WHAT IS EXPECTED:
An exact copy of the listing is what is needed; please output it in full.
↓↓↓
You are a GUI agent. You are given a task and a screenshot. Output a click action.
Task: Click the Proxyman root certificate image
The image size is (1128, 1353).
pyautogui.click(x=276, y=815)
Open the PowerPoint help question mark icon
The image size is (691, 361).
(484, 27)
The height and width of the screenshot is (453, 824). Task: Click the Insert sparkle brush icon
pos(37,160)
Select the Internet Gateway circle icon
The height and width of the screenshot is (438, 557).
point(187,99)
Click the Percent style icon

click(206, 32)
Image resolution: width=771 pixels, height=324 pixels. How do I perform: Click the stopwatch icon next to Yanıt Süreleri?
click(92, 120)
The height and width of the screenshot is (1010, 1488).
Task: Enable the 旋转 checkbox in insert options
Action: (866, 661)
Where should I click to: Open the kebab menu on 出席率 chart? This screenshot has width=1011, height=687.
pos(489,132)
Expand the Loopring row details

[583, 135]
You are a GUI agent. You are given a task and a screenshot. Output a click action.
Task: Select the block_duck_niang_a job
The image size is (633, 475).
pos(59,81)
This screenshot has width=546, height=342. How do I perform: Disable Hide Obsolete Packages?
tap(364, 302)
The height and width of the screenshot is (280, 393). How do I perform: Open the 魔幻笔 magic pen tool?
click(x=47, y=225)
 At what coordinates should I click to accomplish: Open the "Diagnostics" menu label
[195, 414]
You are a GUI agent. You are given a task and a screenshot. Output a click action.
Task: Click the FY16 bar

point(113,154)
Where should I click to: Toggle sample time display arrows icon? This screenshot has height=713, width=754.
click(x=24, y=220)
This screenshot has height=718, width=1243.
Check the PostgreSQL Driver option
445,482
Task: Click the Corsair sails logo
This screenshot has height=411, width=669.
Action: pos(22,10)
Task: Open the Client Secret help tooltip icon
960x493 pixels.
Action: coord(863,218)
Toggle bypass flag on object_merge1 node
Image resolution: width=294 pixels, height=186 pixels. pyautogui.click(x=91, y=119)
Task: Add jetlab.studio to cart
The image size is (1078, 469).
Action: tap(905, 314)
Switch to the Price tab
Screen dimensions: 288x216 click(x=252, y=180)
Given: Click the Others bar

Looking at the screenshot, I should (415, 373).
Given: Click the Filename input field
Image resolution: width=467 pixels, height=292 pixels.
↑↑↑
OUTPUT FOR THIS TASK:
You are a GUI agent. You are given a task and a screenshot. Output a click action.
Task: Click the Proxyman root certificate image
The image size is (1128, 1353).
pyautogui.click(x=276, y=815)
Open the PowerPoint help question mark icon
The image size is (691, 361).
(484, 27)
The height and width of the screenshot is (453, 824). Task: Click the Insert sparkle brush icon
pos(37,160)
Select the Internet Gateway circle icon
The height and width of the screenshot is (438, 557).
point(187,99)
Click the Percent style icon

click(206, 32)
Image resolution: width=771 pixels, height=324 pixels. How do I perform: Click the stopwatch icon next to Yanıt Süreleri?
click(92, 120)
The height and width of the screenshot is (1010, 1488).
Task: Enable the 旋转 checkbox in insert options
Action: (866, 661)
Where should I click to: Open the kebab menu on 出席率 chart? This screenshot has width=1011, height=687.
pos(489,132)
Expand the Loopring row details

[583, 135]
You are a GUI agent. You are given a task and a screenshot. Output a click action.
Task: Select the block_duck_niang_a job
The image size is (633, 475).
pos(59,81)
This screenshot has width=546, height=342. How do I perform: Disable Hide Obsolete Packages?
tap(364, 302)
The height and width of the screenshot is (280, 393). How do I perform: Open the 魔幻笔 magic pen tool?
click(x=47, y=225)
 At what coordinates should I click to accomplish: Open the "Diagnostics" menu label
[195, 414]
You are a GUI agent. You are given a task and a screenshot. Output a click action.
Task: Click the FY16 bar

point(113,154)
Where should I click to: Toggle sample time display arrows icon? This screenshot has height=713, width=754.
click(x=24, y=220)
This screenshot has height=718, width=1243.
Check the PostgreSQL Driver option
445,482
Task: Click the Corsair sails logo
This screenshot has height=411, width=669.
Action: pos(22,10)
Task: Open the Client Secret help tooltip icon
960x493 pixels.
Action: coord(863,218)
Toggle bypass flag on object_merge1 node
Image resolution: width=294 pixels, height=186 pixels. pyautogui.click(x=91, y=119)
Task: Add jetlab.studio to cart
The image size is (1078, 469).
Action: tap(905, 314)
Switch to the Price tab
Screen dimensions: 288x216 click(x=252, y=180)
Given: Click the Others bar

Looking at the screenshot, I should (415, 373).
Given: Click the Filename input field
Image resolution: width=467 pixels, height=292 pixels.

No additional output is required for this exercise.